### YOUR INSTRUCTIONS
Gather every line of the data below that contains the word "label" and copy each one in full.

### PROVIDED RECORDS
============

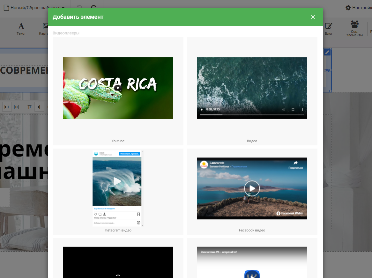Image resolution: width=372 pixels, height=278 pixels.
Task: Select the black loading video preview
Action: click(x=118, y=262)
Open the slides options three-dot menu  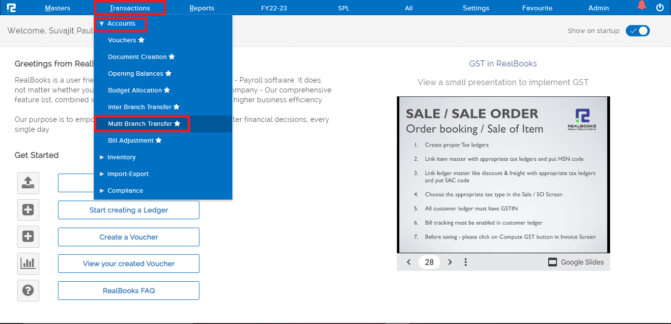466,262
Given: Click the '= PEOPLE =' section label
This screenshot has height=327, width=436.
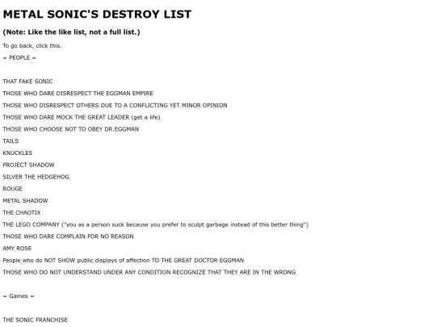Looking at the screenshot, I should click(x=19, y=57).
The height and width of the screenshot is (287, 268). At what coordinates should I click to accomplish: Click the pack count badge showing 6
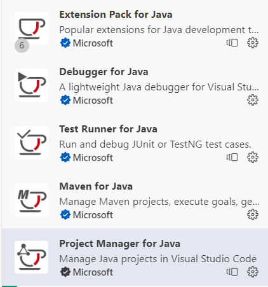coord(22,45)
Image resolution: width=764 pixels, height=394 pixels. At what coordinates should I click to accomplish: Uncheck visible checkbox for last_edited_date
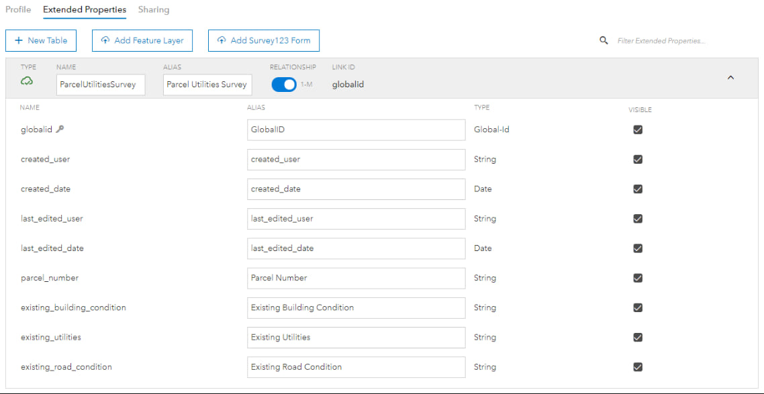(x=638, y=248)
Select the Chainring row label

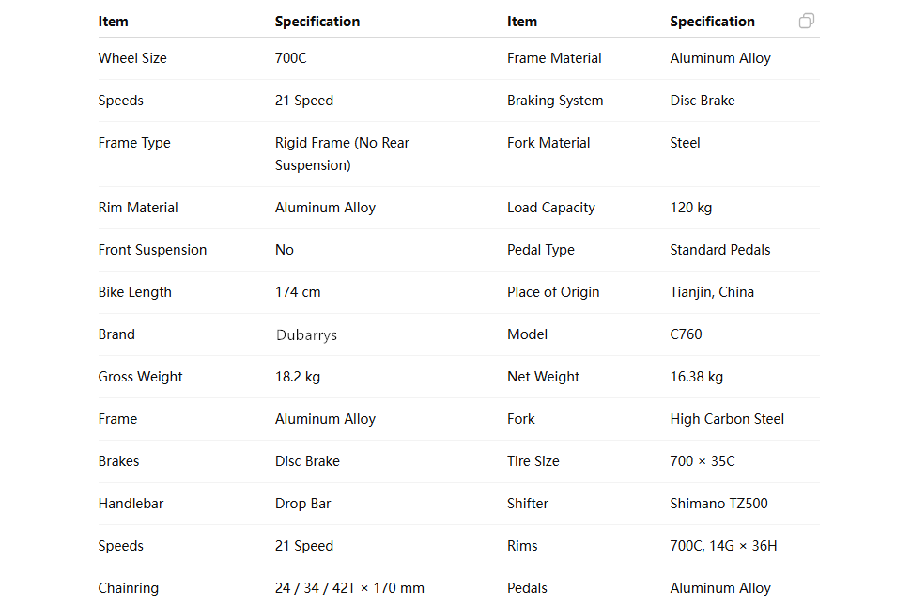point(128,588)
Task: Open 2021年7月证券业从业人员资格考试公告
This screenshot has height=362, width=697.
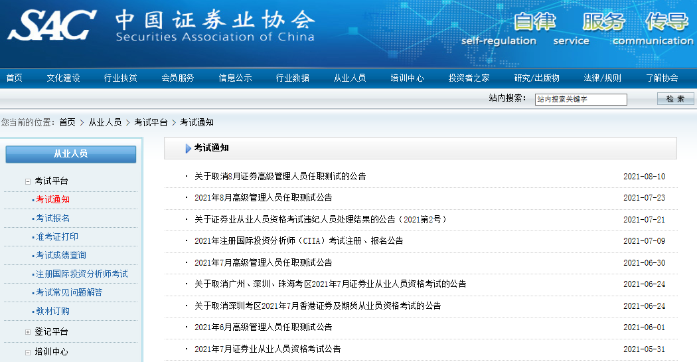Action: tap(267, 349)
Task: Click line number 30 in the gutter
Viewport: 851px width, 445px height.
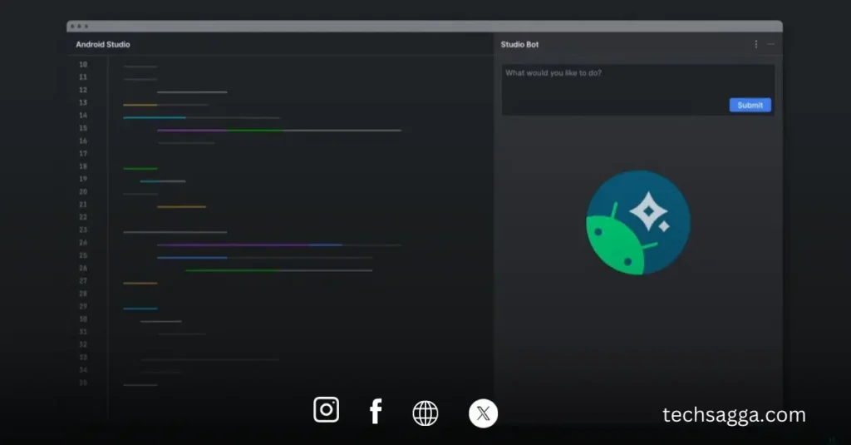Action: click(83, 319)
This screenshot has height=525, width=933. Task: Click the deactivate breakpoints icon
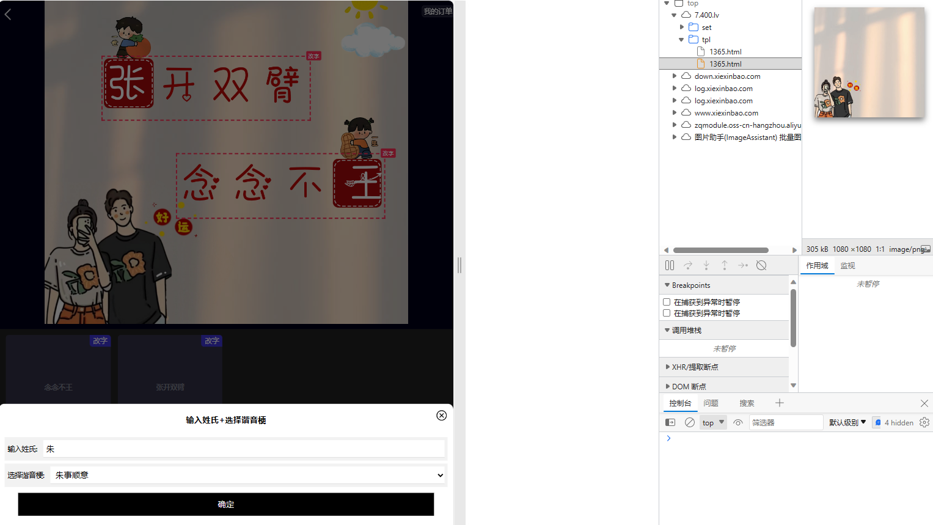click(x=761, y=265)
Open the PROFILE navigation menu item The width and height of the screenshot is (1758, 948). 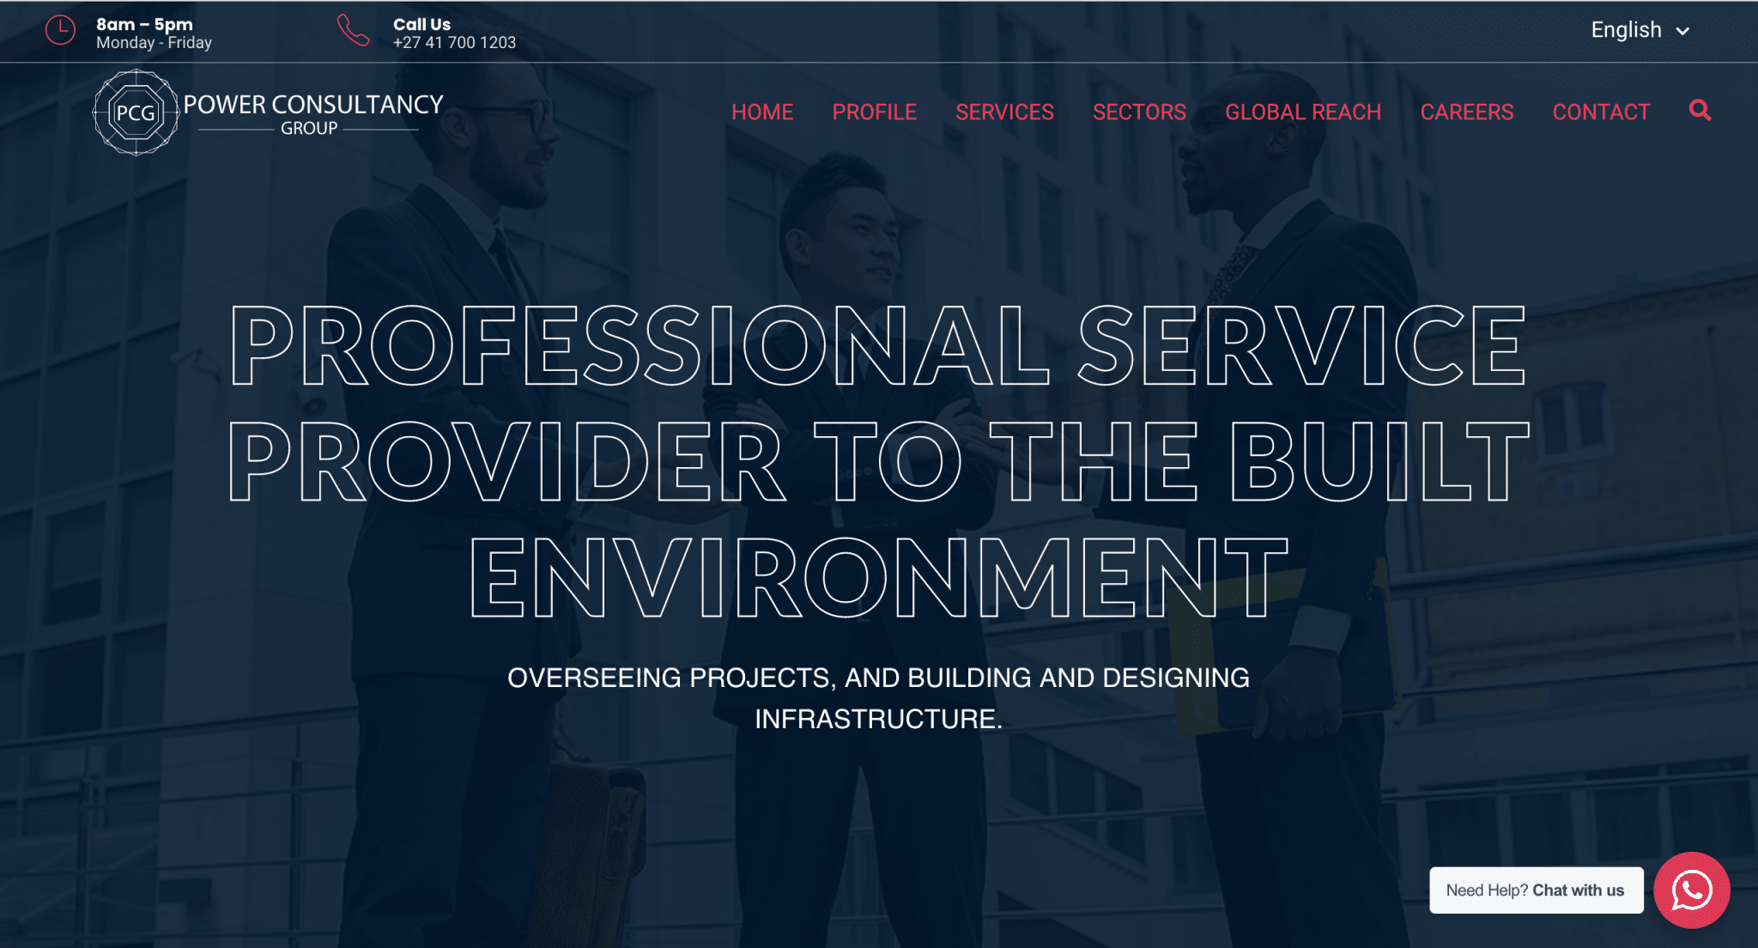point(874,111)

============

### EXERCISE SOLUTION
Given: Click the '= PEOPLE =' section label
Select the Chainring row label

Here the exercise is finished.